A former chairman of the House of Representatives Committee on Health, Hon. Tanko Sununu has emphasised the critical need for a comprehensive and holistic approach to address the multi-sectoral nature of nutrition.
Sununu’s remarks came during the annual result conference of the Accelerating Nutrition Results in Nigeria (ANRiN) project held in Abuja.
The conference, themed “Innovative Approaches to Strengthening Systems for a Sustainable Whole Government Response,” aimed to share insights and experiences from the implementation of ANRiN. This transformative project, supported by $232 million in funding from the International Development Association (IDA), the World Bank Funds and the Global Financing Facility for Women, Children and Adolescents (GFF), is focused on enhancing the utilisation of quality and cost-effective nutrition services for pregnant women, adolescent girls and children under five in selected states across Nigeria.
Sununu, a medical doctor, pointed out that there is currently no committee specifically dedicated to nutrition in the National Assembly, highlighting the need to advocate for one to secure increased funding for nutrition-related initiatives. He stressed that stakeholder commitment is crucial to ensuring sustained funding and critical resources for effective nutrition interventions. He further called on governments at all levels to prioritise nutrition as a key governance and development issue, with the ultimate goal of reducing or eliminating malnutrition in the country.
The national programme manager of ANRiN, Dr. Ojuolape Solanke emphasised the role of non-state actors in delivering essential nutrition services at the community level. These services include counselling on exclusive breastfeeding and improving the nutritional status of children. Solanke highlighted the importance of adopting innovative approaches to address the country’s nutrition challenges and encouraged collaboration across sectors to improve nutrition outcomes.
To create awareness about bio-fortification and diverse nutritious meals, the director of nutrition at the Ministry of Agriculture and Rural Development, Mrs. Sugra Mahmood discussed the ministry’s partnership with the media. Mahmood also mentioned the ministry’s training initiatives on supplementary feedings to enhance nutritional support.

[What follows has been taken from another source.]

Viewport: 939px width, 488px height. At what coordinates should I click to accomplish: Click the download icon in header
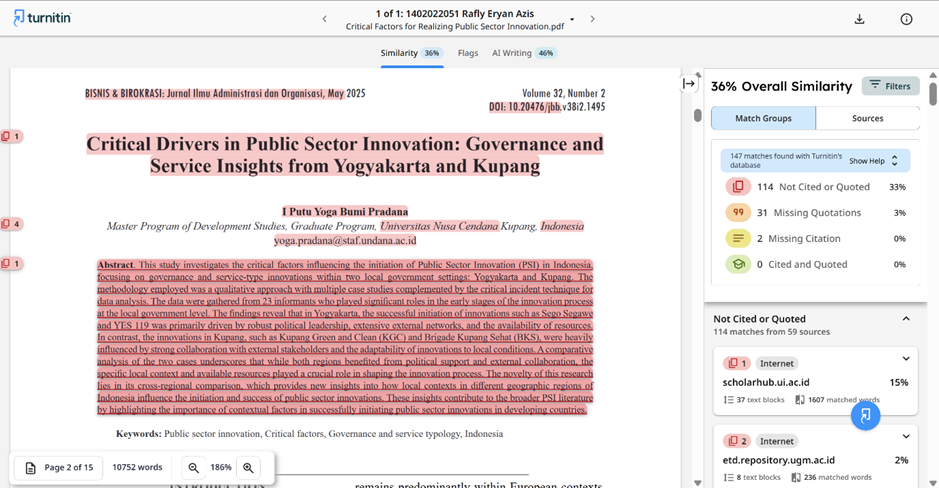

A senior health advisor at the Nigeria Governors Forum, Dr. Ahmed Abdulwahab emphasised the need to optimise existing funds rather than solely seeking additional resources. He emphasised the importance of effective allocation and utilisation of available funds. Abdulwahab argued that budget tagging alone would not provide sufficient transparency for tracking expenditure, but a deeper understanding of where the money goes would facilitate effective advocacy.
A public financial management consultant, Dr. Fola Adejumo highlighted the necessity for the Federal Government to effectively manage its finances to successfully implement interventions in the country. Adejumo underscored the need for a framework to allocate resources and balance expenditures and revenues. She revealed that many nutrition-related expenditures were not adequately accounted for, and budget tagging would enhance transparency and reporting, leading to more meaningful conversations with stakeholders.

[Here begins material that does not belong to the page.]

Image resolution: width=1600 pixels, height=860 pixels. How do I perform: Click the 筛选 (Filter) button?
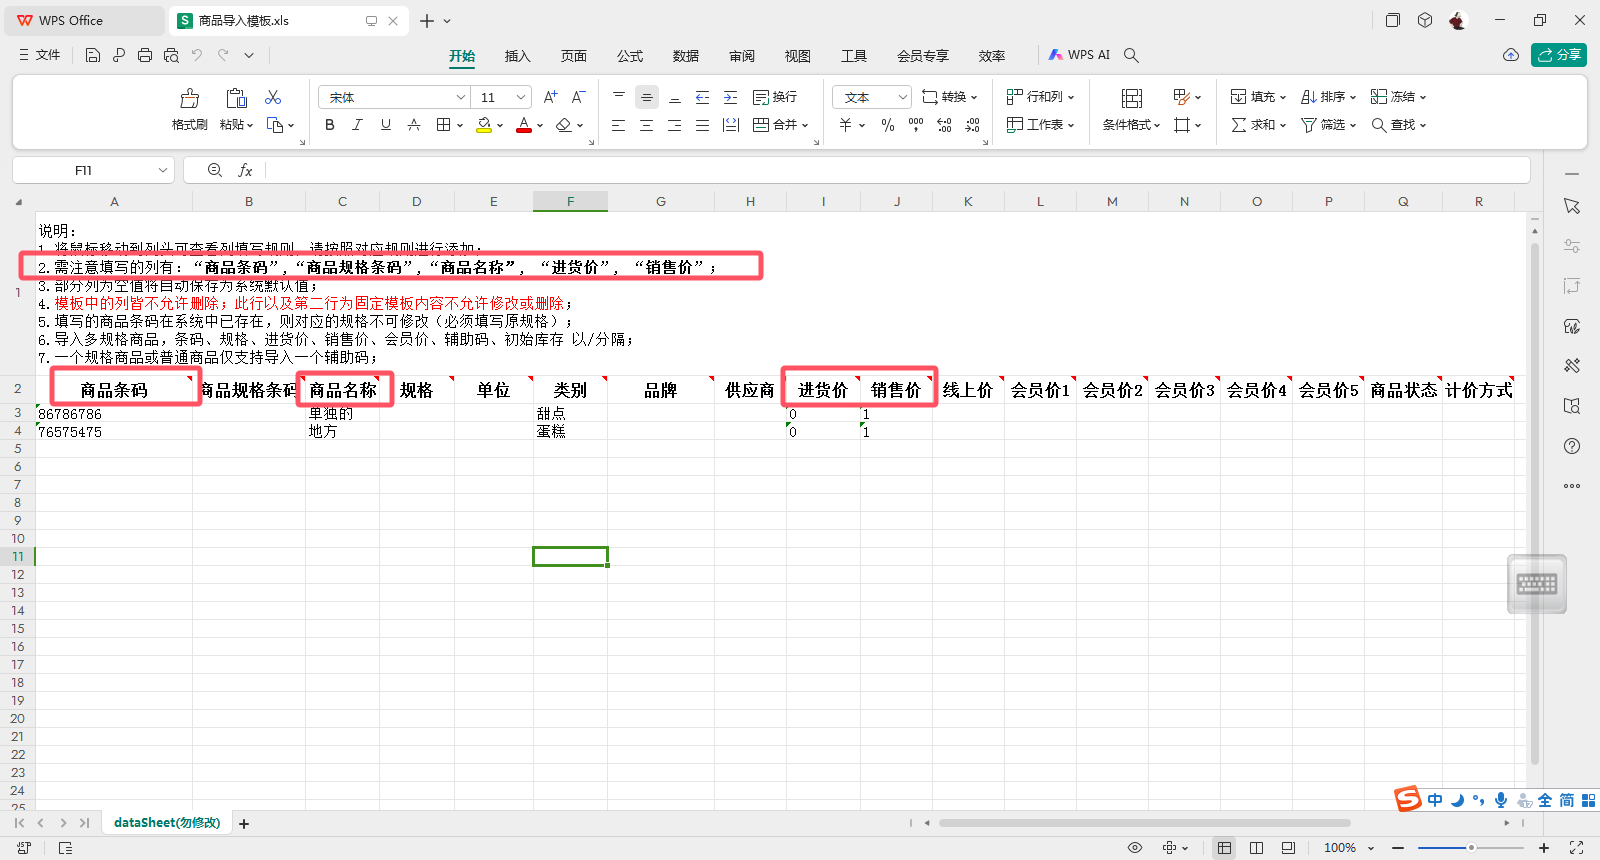point(1327,125)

Clear and accurate data was emphasised by Adejumo as crucial for effective public finance management. The first step, according to her, is ensuring well-described and captured data, enabling effective communication of ideas and guiding resource allocation.

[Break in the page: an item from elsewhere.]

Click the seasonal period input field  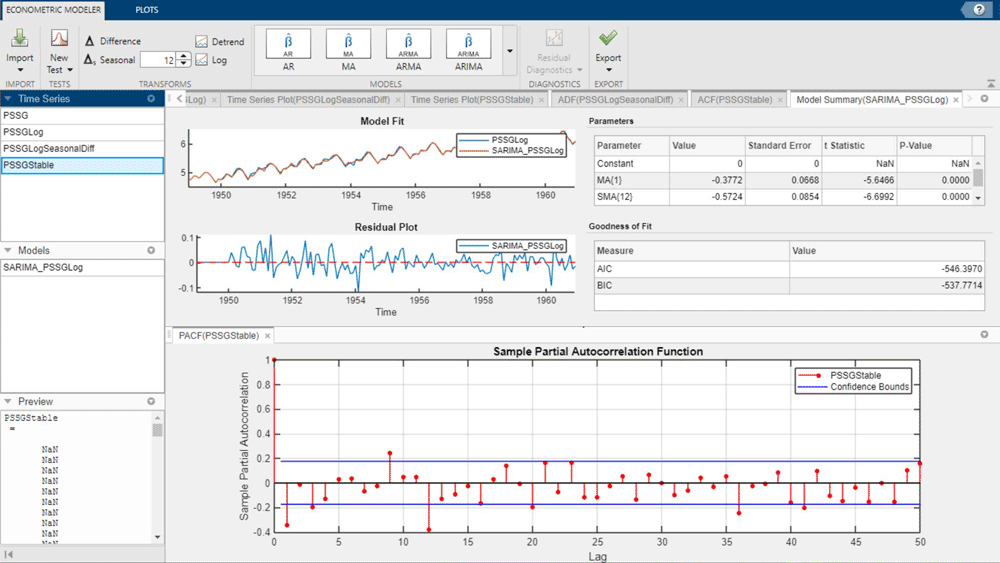click(157, 60)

The special advisor to the governor on budget in Gombe State, Dr. Ishiyaku Mohammed discussed the collaborative efforts of nutrition stakeholders in developing a 10-year development plan aligned with the Sustainable Development Goals (SDGs). Mohammed highlighted the use of context-specific messaging, which resonated with the public and facilitated behaviour change. Communication strategies, he emphasised, should remain relevant and tailored to the local context.
The head of nutrition and ANRiN focal person at the Ministry of Finance, Budget and National Planning, Mrs. Chito Nelson described the ANRiN project as the largest and most effective nutrition flagship program in Nigeria. Nelson highlighted the significant investment and substantial gains made through the project. She explained that although the ANRiN project is currently implemented in only 12 states, its impact extends to the entire country, improving nutrition governance and administration.
Nelson provided specific examples of the project’s achievements, including the development of the National Nutrition Dashboard and the provision of nutrition, water, sanitation and menstrual hygiene education to 142 schools. Additionally, the project delivered nutrition education to 6,000 women and adolescents and provided nutrition-smart income-generating activities equipment to 1,200 women.
The conference highlighted the importance of adopting a holistic and multi-sectoral approach to nutrition. It called for increased funding, stakeholder commitment, and prioritisation of nutrition as a key governance and development issue. By working together across sectors, leveraging innovative approaches, and ensuring effective financial management, Nigeria can address its nutrition challenges and improve the well-being of its population.
The ANRiN project serves as a testament to the positive impact that can be achieved through collaborative efforts and targeted interventions. Moving forward, it is crucial to sustain the momentum and continue investing in nutrition to create a healthier and more prosperous Nigeria for all.